A2A interactions involve three primary actors:

User: The end-user (human or service) initiating a task.
Client: The agent, service, or application acting on behalf of the user, requesting an action from another agent.
Remote Agent (Server): The opaque agent receiving the request and performing the task (the A2A server).

Communication happens over HTTP(S), using JSON-RPC 2.0 as the payload format. For real-time updates, A2A supports Server-Sent Events (SSE) if both client and server enable this capability.

Discovering Agents: The Agent Card

Before a client can interact with a remote agent, it needs to know what the agent can do and how to talk to it. This is achieved through the Agent Card.

What it is: A JSON document published by the remote agent describing its:
- Basic identity (name, description, provider, version).
- Endpoint URL.
- Capabilities: Does it support streaming (streaming: true)? Push notifications (pushNotifications: true)? State history (stateTransitionHistory: true)?
- Authentication Requirements: How must clients authenticate? (e.g., OAuth2, Bearer token - aligned with OpenAPI standards).
- Default Modalities: What input/output MIME types does it generally support (e.g., text/plain, application/json)?
- Skills: Specific capabilities the agent offers, each with an ID, name, description, tags, examples, and potentially skill-specific input/output modes.
Discovery Mechanisms:
- Open Discovery: Recommended practice is hosting the card at a well-known path: https://<DOMAIN>/.well-known/agent.json.
- Curated Discovery: Enterprises might maintain registries or catalogs of approved agents.
- Private Discovery: Agents might be exposed via private APIs or marketplaces.
Security: Agent cards, especially if containing sensitive info like credential hints, should be protected. Standard mechanisms like mTLS or requiring authentication to access the card are recommended, particularly in enterprise settings.
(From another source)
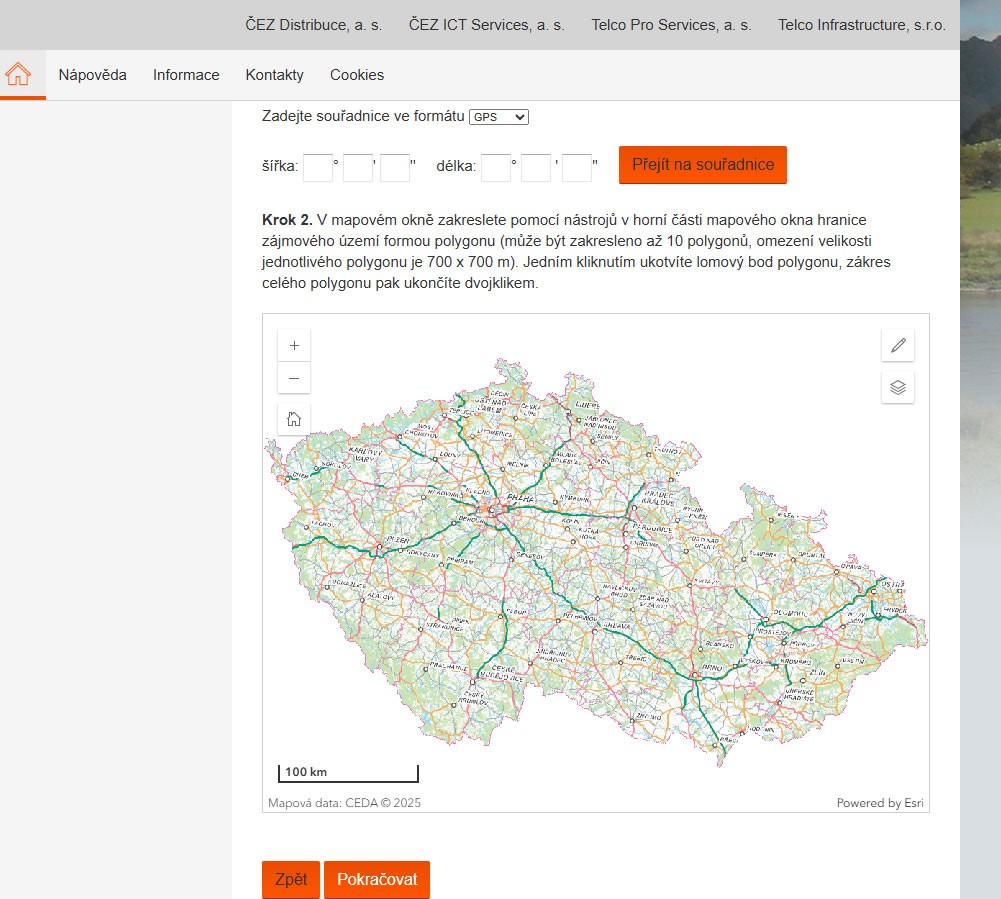Select ČEZ Distribuce, a. s. company link

click(x=314, y=25)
The Core of Communication: Tasks, Artifacts, Messages, Parts

A2A communication revolves around Tasks.

Task:
- Represents the unit of work being performed. Created by the Client, status managed by the Remote Agent.
- Has a unique id and an optional sessionId (client-generated) to group related tasks.
- Maintains a status (e.g., submitted, working, input-required, completed, canceled, failed).
- Can contain artifacts (results) and optionally a history of messages.
- TaskStatus includes the state, an optional explanatory message, and a timestamp.
Artifact:
- Represents the output or result generated by the agent for a task (e.g., a report, an image, structured data).
- Immutable, can be named, and composed of one or more parts.
- Streaming responses can append parts to existing artifacts.
Message:
- Contains any content other than final results/artifacts. Used for:
  - Client requests/instructions.
  - Agent status updates, requests for information, or intermediate thoughts (though sharing thoughts is not required).
  - Errors.
- Has a role (user or agent) and consists of one or more parts.
Part:
- A discrete piece of content within a Message or Artifact.
- Has a type (text, file, data) and associated content (e.g., text string, file details like name/MIME type/URI/bytes, or structured data object).
- Can include metadata, potentially specifying schemas for structured data.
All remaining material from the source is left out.